Kaiser Chiefs are not interested in groupies. “Sometimes you might see the odd banner in the crowd that says, like, ‘Nice eyes!'”, Ricky Wilson explains. “And when we get back downstairs after a gig in our dressing room, we’ll crack open a bottle of beer and talk about someone in the audience we saw and say, ‘Didn’t she have nice hair?'”
There was once a bit of beef between Kaiser Chiefs and Oasis. In 2005, Liam Gallagher branded the band “a bad Blur”, sparking a war of words. “It just frustrates me,” Wilson later said. “I can’t go into an interview now without talking about it.”
Kaiser Chiefs take their name from a South African football team, Kaizer Chiefs. Lucas Radebe played for them before signing to the band’s local team, Leeds United. Kaizer Chiefs might sound like an obscure team but they are actually one of the biggest in Africa, with an estimated 16 million supporters.
Kaiser Chiefs have made no secret of their love of Blur.
Lily Allen’s involvement in ‘Off With Their Heads’ (she sings backing vocals on ‘Always Happens Like That’ and ‘Never Miss A Beat’) meant paparazzi descending on the studio. “They took pictures outside our studio with her, Mark [Ronson] and us,” said Nick Hodgson. “The next day in the paper we were cropped out of the photo – though they did mention removal men, who I think they thought we were.”

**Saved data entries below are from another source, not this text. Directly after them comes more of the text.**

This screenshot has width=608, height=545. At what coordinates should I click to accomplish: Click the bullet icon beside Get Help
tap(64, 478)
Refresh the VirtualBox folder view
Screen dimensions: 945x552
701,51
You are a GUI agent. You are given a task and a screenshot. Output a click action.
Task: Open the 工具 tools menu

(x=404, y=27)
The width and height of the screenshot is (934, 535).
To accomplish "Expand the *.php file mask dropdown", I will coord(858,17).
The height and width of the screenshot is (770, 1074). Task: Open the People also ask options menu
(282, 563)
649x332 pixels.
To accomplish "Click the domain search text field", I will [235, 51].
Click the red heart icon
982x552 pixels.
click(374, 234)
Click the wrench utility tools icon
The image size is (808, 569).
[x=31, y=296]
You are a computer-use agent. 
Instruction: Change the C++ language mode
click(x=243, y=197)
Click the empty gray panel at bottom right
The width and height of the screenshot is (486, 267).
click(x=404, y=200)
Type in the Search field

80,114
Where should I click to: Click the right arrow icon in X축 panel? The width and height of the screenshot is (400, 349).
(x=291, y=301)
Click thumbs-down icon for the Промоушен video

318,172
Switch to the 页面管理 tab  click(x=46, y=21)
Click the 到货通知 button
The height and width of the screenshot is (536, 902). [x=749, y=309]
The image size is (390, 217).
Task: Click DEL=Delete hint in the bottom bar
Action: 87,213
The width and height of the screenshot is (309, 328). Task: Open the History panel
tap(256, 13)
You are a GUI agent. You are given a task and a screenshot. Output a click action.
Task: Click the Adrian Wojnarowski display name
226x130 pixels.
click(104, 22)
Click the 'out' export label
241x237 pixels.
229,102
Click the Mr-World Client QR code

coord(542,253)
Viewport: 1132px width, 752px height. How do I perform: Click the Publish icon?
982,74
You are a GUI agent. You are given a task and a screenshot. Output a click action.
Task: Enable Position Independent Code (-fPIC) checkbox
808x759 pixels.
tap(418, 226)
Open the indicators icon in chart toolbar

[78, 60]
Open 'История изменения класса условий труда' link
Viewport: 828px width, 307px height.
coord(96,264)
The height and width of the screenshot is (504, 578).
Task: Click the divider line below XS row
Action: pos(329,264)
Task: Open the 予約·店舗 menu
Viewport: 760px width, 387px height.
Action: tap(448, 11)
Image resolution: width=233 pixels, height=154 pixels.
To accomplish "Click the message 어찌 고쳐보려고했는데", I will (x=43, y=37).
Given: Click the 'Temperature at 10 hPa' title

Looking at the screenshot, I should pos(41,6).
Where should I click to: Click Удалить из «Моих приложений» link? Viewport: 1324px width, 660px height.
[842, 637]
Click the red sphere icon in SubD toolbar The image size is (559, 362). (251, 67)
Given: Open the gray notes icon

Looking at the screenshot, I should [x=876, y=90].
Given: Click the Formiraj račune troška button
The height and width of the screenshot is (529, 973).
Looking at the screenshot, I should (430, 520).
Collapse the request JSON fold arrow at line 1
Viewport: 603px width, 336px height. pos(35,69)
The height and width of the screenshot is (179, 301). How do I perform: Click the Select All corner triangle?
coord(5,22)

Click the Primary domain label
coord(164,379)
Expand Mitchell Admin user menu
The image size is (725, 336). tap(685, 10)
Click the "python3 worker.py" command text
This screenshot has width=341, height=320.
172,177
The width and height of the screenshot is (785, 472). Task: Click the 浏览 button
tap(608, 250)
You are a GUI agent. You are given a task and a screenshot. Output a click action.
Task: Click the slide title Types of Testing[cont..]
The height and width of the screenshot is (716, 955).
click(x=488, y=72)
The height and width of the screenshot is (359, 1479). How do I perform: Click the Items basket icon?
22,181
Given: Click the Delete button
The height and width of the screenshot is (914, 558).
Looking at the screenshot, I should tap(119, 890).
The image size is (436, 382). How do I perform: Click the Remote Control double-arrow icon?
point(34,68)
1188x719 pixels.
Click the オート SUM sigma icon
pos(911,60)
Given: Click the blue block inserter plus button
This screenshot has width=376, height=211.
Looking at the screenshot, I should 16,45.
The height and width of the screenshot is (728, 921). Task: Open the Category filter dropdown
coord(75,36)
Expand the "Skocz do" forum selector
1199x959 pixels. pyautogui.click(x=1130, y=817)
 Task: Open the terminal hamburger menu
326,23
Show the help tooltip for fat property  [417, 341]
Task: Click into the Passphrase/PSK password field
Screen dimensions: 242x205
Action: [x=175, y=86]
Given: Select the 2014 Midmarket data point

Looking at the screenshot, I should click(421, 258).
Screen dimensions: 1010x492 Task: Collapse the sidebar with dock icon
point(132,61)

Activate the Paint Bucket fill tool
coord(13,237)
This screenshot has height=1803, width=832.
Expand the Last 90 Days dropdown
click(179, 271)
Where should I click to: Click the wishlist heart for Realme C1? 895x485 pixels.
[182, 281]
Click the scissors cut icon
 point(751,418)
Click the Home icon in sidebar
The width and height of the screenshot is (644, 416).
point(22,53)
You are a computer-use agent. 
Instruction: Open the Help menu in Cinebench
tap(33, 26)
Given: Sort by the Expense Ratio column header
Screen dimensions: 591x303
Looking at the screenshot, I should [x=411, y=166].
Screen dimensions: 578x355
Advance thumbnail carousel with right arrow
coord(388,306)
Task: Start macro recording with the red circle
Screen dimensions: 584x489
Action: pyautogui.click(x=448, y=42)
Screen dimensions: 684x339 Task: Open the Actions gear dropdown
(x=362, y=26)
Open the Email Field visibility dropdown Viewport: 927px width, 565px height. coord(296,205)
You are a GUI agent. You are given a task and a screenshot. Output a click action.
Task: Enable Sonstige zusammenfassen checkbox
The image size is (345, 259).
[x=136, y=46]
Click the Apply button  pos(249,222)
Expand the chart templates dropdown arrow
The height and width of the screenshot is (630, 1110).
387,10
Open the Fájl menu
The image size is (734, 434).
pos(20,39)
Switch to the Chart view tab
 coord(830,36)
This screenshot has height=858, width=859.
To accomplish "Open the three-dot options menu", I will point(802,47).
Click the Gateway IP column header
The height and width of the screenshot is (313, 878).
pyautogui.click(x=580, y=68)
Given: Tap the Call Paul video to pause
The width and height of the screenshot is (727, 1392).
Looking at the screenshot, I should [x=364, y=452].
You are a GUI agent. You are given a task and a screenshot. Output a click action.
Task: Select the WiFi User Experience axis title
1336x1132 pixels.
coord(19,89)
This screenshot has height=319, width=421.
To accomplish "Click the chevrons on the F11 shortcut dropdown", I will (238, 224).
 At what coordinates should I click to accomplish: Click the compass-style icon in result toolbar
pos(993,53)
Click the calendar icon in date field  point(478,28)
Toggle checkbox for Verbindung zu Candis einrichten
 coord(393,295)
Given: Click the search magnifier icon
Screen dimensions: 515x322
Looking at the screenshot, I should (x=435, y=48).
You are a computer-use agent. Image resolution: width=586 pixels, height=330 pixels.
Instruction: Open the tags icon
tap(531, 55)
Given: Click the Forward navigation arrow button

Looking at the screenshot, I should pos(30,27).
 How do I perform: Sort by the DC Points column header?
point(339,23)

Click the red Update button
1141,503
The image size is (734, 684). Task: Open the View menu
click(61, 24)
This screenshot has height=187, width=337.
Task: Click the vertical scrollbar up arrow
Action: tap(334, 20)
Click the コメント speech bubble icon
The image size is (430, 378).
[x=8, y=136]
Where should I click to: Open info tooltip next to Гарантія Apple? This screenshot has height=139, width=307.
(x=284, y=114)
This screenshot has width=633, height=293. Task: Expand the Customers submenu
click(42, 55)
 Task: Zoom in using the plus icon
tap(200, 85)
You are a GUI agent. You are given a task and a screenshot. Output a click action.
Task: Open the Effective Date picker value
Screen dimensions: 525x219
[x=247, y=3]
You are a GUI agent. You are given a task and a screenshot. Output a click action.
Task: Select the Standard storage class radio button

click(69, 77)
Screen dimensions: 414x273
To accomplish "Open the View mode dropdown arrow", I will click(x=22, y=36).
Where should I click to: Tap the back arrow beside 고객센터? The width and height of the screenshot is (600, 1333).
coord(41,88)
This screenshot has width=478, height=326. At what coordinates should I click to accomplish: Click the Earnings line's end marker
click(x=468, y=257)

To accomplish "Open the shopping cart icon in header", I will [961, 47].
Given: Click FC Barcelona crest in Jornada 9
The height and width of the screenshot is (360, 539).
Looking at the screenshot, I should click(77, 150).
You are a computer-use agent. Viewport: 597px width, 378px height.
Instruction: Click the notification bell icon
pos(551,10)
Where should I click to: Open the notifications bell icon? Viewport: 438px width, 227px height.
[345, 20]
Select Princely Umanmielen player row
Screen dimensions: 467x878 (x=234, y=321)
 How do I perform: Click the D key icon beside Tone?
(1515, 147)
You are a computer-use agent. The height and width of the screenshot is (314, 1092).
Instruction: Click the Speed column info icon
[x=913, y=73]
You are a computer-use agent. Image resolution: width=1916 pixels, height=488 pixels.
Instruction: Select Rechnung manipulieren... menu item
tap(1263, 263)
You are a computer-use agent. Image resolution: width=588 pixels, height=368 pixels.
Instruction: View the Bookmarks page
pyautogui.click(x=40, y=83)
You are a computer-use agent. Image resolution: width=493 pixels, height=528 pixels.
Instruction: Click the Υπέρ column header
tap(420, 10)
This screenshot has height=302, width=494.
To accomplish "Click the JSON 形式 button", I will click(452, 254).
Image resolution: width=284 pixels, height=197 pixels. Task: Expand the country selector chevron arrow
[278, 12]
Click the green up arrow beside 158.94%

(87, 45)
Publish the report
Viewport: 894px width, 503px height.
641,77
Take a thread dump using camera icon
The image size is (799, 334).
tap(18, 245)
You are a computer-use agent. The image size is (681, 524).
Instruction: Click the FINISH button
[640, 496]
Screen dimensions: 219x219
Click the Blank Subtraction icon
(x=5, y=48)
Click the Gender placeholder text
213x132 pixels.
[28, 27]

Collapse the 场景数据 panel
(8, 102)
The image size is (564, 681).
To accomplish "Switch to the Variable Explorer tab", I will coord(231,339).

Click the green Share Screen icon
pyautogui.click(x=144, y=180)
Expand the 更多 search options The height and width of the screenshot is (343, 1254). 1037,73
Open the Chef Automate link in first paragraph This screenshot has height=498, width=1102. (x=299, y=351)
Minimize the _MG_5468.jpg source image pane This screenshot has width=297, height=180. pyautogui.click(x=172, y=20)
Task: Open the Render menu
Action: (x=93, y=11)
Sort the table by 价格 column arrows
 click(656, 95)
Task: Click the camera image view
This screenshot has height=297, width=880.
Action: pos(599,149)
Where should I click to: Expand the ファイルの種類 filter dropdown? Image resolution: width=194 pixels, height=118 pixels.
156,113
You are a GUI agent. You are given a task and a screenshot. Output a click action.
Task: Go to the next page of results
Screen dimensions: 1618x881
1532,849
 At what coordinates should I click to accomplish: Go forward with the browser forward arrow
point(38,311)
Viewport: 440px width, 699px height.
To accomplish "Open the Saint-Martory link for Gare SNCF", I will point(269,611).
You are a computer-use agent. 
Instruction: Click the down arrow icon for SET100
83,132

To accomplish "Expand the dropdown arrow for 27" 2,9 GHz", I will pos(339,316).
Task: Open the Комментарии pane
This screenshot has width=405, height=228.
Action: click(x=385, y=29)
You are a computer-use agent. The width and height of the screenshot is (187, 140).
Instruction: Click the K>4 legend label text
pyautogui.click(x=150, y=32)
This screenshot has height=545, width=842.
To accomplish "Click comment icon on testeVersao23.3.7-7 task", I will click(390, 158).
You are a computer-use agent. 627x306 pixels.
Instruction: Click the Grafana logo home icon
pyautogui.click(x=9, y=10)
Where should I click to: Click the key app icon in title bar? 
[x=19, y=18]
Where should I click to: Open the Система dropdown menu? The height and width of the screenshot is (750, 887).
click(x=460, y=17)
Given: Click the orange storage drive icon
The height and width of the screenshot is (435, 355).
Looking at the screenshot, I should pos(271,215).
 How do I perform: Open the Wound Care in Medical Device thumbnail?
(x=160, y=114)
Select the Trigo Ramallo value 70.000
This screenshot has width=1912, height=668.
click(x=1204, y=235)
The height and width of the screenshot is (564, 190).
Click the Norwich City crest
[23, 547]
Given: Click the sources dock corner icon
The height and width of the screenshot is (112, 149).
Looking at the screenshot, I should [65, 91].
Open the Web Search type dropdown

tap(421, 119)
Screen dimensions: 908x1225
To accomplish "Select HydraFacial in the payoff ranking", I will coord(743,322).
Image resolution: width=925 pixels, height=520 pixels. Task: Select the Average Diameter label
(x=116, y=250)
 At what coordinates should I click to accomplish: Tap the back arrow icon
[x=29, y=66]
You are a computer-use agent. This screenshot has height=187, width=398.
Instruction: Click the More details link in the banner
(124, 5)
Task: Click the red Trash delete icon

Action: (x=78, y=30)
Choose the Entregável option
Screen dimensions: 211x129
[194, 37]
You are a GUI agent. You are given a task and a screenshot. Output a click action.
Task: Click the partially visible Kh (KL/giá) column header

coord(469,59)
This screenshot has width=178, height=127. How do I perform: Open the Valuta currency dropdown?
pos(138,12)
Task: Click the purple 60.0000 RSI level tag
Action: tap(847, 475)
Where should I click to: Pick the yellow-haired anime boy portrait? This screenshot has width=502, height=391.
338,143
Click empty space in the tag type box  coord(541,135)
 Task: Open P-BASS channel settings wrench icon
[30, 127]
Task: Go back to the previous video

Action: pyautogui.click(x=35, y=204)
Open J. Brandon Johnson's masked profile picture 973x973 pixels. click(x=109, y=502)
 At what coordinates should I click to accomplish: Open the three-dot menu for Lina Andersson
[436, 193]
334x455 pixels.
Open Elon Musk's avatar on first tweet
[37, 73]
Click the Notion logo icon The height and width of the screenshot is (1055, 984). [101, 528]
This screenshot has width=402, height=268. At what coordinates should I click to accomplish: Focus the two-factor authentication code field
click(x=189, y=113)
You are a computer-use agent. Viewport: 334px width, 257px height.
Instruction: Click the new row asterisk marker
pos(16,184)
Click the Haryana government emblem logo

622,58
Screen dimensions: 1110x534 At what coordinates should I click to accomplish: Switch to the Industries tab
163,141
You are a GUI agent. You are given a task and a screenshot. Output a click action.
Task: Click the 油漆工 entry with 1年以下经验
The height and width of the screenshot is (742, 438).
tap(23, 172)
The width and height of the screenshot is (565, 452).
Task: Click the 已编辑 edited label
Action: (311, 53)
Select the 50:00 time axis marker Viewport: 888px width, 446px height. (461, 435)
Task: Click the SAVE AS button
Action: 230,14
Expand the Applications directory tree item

Owing to the relative failure of their pre-Kaisers incarnation, Parva, Ricky Wilson and co were regarded as “damaged goods” by record labels, and consequently struggled to secure a record deal. When they were eventually invited to appear on ‘Top Of The Pops’, Nick Hodgson threatened to adorn his drumkit with the legend, “Too old and used to be in Parva.”
Kaisers keyboardist Peanut (far left) is such a colossal fan of Marmite he once ate a whole spoonful of the stuff in one go. “It was intense,” he recalls. “It hurt but it was good.” He continued: “Bovril can fuck off.”
Pre-Kaiser Chiefs, Ricky Wilson found work teaching at Leeds College Of Art.